Re: Reinstall office on new disk

Tech-Archive recommends: Fix windows errors by optimizing your registry

From: Lanwench [MVP - Exchange] (lanwench_at_heybuddy.donotsendme.unsolicitedmail.atyahoo.com)
Date: 03/08/05


Date: Tue, 8 Mar 2005 11:57:44 -0500

Miss Perspicacia Tick wrote:
> fishie wrote:
>> A friend of mine got a new hard disk and the old one was configured
>> at drive D: with its contents still intact, including Office 97,
>> which came bundled with the computer when she bought it. She wants to
>> get Office running again, but doesn't have the CD - either it's lost
>> or the place that sold her the machine originally never gave her the
>> disk.
>> Is there any way to reactivate the installation without the CD?
>
>
> Two choices: -
>
> 1) Visit the new drive manufacturer's website and download their
> cloning tool

(Acronis TrueImage is swell stuff, btw)
>
> or
>
> 2) Buy Office again.

....and in addition, Office 97 is to Office 2003 as an Edsel is to a Ford
Explorer. Office 97 is ancient and is no longer supported. Your friend
should shell out the cash for Office 2003....if she had the CD, or could
image/clone, she could buy the upgrade version - however, it would be
impossible to use that if she then got a new computer & had no 'qualifying
media' to point the upgrade setup to.

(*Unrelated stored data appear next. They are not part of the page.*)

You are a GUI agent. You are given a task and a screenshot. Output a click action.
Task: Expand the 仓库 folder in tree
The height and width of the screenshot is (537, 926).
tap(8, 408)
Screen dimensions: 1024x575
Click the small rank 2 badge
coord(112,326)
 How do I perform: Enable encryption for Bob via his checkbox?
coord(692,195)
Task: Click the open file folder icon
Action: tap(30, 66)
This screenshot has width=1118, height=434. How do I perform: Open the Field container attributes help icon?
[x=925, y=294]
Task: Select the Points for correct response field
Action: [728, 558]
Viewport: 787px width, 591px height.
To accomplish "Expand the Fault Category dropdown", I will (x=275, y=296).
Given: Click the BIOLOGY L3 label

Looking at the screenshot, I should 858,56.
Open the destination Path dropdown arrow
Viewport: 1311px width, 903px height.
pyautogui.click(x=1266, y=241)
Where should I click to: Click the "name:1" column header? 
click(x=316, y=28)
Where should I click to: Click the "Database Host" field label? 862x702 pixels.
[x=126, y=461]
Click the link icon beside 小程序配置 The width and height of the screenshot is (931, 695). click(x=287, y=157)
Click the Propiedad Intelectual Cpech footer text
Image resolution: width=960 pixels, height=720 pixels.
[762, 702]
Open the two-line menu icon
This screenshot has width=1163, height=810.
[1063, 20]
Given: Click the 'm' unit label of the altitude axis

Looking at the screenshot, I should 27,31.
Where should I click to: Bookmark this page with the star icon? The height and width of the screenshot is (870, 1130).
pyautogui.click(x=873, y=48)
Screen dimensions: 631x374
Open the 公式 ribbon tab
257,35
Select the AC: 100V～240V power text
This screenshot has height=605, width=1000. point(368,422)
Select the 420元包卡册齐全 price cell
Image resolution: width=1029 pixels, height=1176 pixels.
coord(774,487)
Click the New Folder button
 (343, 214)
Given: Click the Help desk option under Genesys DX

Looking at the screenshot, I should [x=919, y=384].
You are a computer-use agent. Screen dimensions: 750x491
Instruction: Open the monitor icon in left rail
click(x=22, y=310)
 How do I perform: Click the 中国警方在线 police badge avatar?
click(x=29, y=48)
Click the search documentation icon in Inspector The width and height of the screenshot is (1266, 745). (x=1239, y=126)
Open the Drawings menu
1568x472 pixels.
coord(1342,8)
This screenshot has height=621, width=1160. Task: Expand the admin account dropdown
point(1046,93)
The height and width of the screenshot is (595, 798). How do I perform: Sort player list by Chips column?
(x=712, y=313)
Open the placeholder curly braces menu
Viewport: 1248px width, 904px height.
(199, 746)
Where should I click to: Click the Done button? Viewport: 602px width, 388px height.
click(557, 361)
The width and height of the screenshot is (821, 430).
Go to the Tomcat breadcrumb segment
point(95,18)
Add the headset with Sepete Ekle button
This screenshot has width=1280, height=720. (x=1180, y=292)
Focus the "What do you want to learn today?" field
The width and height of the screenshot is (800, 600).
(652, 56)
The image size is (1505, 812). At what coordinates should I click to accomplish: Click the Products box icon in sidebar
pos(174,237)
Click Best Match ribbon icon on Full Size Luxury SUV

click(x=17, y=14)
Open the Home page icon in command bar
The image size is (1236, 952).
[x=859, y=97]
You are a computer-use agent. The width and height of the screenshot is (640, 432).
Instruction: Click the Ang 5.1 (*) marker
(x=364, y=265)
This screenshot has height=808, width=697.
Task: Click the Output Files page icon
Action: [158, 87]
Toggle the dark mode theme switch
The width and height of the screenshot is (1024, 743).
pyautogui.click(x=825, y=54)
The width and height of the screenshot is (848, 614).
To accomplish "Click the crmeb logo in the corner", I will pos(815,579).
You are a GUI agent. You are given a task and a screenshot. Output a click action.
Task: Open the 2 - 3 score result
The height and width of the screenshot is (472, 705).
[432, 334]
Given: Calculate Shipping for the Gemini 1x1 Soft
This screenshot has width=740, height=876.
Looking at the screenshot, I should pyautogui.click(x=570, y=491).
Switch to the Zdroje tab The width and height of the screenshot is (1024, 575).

Of course, she can't run Office 2003
if she's not running Windows 2000 SP3 or WinXP as her desktop OS. Which I'd
recommend anyway.

>
> You cannot just copy files across - Office scatters itself across the
> disk and creates many thousands of registry entries.

Ayuh. One of the things I like about most Mac software is that you can just
copy the folder to the location of your choice upon whim. The Windows
registry sounded like a swell thing when I first started using it, but over
the years I have come to miss .ini files. :)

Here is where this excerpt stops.